**Entries supplied**
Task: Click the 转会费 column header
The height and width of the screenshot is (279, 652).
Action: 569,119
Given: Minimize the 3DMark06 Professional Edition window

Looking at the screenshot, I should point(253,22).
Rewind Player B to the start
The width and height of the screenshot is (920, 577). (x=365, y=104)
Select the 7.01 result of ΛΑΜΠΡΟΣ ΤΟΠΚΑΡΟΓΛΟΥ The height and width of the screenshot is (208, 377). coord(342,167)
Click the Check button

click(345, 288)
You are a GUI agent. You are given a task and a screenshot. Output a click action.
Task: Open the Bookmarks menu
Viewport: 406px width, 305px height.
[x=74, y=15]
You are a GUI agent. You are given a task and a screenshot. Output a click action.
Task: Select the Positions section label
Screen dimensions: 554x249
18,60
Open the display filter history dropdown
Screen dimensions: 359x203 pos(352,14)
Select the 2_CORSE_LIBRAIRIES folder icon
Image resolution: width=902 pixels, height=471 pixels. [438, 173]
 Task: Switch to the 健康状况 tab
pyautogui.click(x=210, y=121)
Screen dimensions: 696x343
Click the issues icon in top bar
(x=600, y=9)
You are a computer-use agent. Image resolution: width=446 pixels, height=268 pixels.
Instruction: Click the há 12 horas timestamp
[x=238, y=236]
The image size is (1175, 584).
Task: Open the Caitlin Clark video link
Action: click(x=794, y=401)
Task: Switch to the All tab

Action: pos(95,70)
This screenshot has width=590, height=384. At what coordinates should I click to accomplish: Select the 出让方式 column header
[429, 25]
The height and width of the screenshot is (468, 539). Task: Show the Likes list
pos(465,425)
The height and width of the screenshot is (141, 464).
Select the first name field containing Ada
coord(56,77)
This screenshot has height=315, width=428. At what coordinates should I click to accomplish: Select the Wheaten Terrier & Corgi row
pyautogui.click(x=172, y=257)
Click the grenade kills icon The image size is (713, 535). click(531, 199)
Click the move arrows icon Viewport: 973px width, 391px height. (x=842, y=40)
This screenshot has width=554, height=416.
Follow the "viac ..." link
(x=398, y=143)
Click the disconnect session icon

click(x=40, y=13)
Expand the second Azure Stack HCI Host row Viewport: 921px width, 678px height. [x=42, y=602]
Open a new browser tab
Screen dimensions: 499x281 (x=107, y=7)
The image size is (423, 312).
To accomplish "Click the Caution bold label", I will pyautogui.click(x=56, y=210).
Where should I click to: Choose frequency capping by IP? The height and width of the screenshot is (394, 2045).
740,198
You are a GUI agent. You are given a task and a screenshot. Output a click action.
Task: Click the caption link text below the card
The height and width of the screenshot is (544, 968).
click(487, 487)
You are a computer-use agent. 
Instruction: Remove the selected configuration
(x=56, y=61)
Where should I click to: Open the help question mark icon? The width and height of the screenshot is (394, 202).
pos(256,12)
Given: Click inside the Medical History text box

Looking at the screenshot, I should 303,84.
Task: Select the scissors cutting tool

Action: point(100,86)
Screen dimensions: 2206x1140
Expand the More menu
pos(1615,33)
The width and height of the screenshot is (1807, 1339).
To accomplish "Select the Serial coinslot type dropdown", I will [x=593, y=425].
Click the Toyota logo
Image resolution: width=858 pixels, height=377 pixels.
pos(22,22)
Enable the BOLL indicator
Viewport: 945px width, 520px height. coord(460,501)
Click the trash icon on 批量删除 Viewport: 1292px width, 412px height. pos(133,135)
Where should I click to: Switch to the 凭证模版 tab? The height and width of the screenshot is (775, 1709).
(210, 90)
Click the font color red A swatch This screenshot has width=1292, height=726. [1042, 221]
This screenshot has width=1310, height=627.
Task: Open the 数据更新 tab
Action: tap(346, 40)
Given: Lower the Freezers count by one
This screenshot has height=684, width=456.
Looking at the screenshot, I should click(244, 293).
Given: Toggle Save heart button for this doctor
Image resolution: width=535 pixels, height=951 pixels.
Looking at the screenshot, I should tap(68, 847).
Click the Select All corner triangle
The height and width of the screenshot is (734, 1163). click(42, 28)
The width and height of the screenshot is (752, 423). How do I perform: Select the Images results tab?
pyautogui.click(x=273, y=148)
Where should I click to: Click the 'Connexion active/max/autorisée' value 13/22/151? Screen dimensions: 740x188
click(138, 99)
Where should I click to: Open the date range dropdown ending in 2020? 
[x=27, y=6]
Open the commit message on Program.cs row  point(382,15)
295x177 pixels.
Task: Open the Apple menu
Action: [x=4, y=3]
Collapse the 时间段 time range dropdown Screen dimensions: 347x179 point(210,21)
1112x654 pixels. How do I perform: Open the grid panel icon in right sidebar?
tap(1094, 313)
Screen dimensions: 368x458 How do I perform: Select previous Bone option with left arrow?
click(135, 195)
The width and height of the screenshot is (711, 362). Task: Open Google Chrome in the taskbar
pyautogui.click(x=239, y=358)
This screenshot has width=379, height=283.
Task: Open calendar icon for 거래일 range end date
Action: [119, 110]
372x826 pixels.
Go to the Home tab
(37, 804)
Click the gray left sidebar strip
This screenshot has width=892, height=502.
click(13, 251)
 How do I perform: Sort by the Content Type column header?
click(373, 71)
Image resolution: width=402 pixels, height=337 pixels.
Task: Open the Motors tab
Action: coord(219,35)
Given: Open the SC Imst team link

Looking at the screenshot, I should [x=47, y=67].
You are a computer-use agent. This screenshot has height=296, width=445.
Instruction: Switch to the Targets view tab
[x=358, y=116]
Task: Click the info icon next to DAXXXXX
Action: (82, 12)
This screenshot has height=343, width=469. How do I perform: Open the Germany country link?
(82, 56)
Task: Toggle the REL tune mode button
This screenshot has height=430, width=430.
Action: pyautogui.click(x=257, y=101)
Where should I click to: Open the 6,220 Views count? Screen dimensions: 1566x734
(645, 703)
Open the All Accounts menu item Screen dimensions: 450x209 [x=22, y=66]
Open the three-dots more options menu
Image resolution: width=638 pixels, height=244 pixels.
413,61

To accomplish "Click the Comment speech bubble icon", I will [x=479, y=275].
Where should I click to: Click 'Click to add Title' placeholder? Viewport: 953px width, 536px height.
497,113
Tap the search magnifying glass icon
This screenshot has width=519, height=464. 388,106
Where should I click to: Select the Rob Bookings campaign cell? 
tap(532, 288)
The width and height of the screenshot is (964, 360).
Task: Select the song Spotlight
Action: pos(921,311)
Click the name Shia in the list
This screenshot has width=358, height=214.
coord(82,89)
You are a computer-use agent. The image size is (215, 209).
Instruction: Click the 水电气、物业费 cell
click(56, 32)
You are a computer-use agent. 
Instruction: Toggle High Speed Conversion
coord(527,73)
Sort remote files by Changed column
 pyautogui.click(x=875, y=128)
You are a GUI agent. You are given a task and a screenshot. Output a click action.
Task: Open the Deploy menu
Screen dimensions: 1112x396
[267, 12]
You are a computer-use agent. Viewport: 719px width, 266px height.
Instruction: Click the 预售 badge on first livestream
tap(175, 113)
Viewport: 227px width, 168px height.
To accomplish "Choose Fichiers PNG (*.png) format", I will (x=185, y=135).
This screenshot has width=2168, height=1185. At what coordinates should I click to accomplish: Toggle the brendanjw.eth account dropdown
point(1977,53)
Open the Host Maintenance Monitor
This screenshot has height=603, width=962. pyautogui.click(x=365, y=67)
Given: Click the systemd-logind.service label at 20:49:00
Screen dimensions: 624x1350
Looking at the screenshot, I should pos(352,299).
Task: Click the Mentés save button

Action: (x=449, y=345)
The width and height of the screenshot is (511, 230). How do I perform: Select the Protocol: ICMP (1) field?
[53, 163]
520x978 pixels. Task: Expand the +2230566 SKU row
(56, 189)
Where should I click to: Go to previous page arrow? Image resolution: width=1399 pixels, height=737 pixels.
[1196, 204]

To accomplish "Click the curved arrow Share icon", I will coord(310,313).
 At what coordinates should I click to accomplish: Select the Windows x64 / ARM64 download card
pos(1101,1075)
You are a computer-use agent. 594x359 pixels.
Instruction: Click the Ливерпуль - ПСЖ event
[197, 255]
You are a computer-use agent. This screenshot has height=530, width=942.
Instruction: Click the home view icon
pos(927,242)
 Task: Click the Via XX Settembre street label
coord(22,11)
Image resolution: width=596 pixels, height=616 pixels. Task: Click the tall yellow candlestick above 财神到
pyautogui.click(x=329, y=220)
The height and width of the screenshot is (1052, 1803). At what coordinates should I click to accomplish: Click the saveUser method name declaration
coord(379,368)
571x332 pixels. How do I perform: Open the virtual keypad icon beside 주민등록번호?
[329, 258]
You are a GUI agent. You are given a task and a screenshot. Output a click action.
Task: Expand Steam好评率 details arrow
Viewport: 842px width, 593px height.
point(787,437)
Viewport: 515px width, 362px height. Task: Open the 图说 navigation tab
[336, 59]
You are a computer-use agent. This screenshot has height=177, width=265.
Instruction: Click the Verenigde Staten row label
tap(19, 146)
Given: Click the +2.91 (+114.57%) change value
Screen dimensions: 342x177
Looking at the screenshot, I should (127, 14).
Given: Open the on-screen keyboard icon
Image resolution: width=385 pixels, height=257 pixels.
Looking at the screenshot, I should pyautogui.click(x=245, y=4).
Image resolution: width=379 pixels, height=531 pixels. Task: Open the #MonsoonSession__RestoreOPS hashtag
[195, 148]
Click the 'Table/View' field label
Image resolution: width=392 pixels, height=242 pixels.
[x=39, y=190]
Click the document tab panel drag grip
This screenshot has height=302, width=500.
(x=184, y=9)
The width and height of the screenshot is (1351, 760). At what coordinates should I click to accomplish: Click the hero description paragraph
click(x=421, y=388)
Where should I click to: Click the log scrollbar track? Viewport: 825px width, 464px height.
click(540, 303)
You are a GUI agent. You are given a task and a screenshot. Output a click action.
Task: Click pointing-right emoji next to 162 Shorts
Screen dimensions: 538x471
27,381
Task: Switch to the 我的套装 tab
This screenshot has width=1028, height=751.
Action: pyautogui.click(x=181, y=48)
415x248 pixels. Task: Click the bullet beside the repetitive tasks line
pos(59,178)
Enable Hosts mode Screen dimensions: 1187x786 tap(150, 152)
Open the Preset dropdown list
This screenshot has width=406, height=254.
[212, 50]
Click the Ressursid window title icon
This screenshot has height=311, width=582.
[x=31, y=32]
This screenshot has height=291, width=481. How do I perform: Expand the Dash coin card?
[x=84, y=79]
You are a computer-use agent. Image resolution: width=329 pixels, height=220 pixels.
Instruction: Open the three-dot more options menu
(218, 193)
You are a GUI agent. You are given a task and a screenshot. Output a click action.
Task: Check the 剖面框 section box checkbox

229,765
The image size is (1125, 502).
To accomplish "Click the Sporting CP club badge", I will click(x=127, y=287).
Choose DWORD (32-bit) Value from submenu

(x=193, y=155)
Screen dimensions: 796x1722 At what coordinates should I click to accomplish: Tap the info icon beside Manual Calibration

**Exercise instructions**
Please extract every line from the lines above that contains the word "panel", matching case exactly.

**Final result**
1112x654 pixels. How do I perform: Open the grid panel icon in right sidebar?
Click the document tab panel drag grip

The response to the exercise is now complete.